Roger’s ready to pass the baton

By Sunny Liu

After seven long years as the president of the Docklands Community Association (DCA), Roger Gardner is ready to hand over to the next suitable candidate.

Mr Gardner says it has been a rewarding experience and wishes to thank the Docklands community, the DCA and his family for their support.

“It’s been quite rewarding in the sense of being able to speak up about what the Docklands residents think,” he said. “We were able to highlight the problems, opportunities and issues that the community might face.”

However, Mr Gardner says he will not be completely detached from the DCA, as the next president has not been determined.

“I can’t step away too quickly because it needs to be a smooth transition,” he said.

Mr Gardner thinks his continuous opposition against high-rise apartments and short-stay accommodation in Docklands is one of his greatest achievements as the DCA president, though he admits he has brought “too little change”.

“I think many of the high-rise developments have poor design, poor material and poor supervision.
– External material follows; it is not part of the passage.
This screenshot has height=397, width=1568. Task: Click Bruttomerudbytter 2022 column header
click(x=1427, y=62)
Serviced apartments lack control and often create confrontation between residents and guests,” he said.

In 2015, he was selected by the Victorian government to be on an expert panel to investigate whether short-stay guests were causing nuisance to long-term residents.

At the time he wished the inquiry would result in a ban on serviced apartments in residential buildings but not much has changed since then.
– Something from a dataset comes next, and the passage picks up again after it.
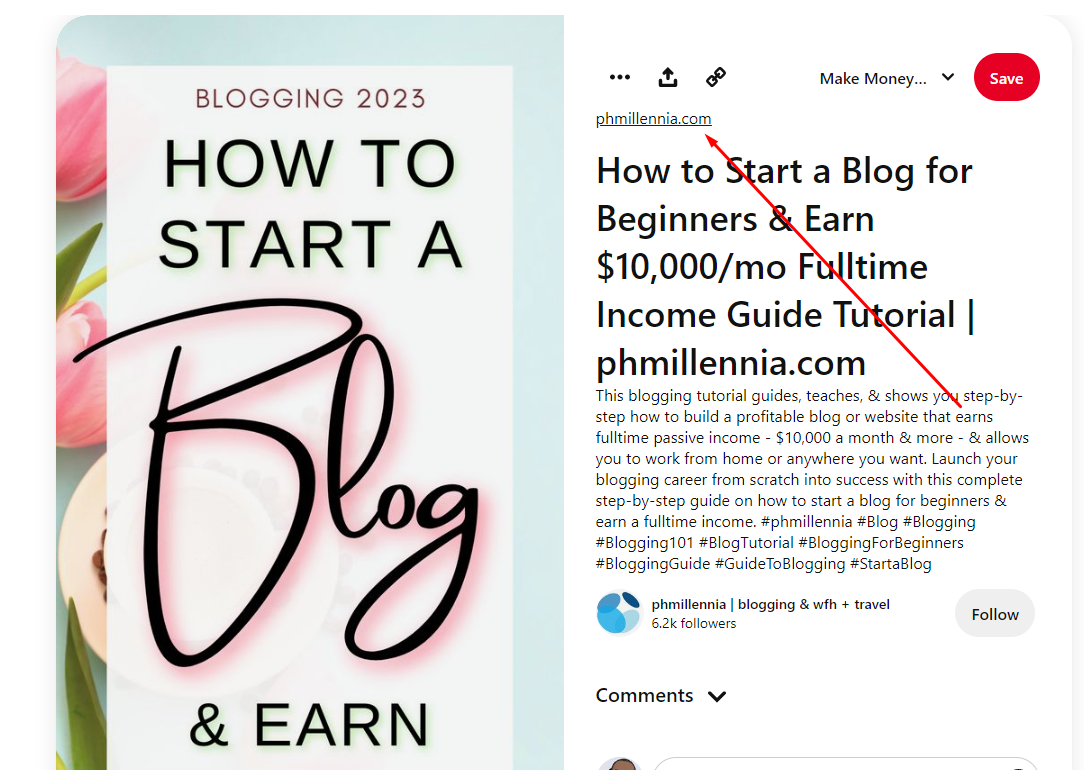The width and height of the screenshot is (1084, 770).
Task: Open the phmillennia profile avatar
Action: click(x=619, y=612)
“We are up against too many people. It’s very difficult to win because developers rule,” he said.

“I see my achievements in the work I’ve done, not the results. People know somebody is standing up for them,” Mr Gardner said.

Mr Gardner said another difficulty he experienced as the DCA president was working for a transient population in a fast-developing suburb.

“Community members in the outer suburbs don’t change very much because they’ve got an invested interest in the area they live in, whereas people here tend to come and go,” Mr Gardner said. “So it’s much harder (to represent the community) in a developing area with high-rises.”

Having lived in Docklands for 13 years, Mr Gardner says he has witnessed both exciting and unpleasant changes to this fast-evolving suburb.

“There used to be many more recreational spaces in the area but now it’s all taken by high-rises. We used to have a lot more sunlight,” he said.

Mr Gardner said he wanted to see improvements made on high-rise buildings, though he lives on the 17th floor of an apartment tower.

Despite all the obstacles he has faced during his time at the DCA, Mr Gardner says he is particularly proud that he has helped create the DCA’s website and Facebook page and has conducted some large-scale community surveys to collect residents’ opinion on local issues.

“We wanted to know what residents think through the surveys. In one of the online surveys we did last year, we had more than 100 objections against cage-fighting at Etihad Stadium … so now they are holding it somewhere else,” he said.

Mr Gardner says he has been an “attacking person” and “a critic of certain things”.

“One of my responsibilities is to inform the residents of what’s going on and I tend to be the focal point of receiving news,” he said.

Mr Gardner says he hopes the new DCA president can “continue with keeping up the good fight”.

John Kakos is currently the DCA’s acting president and the new president will be announced soon.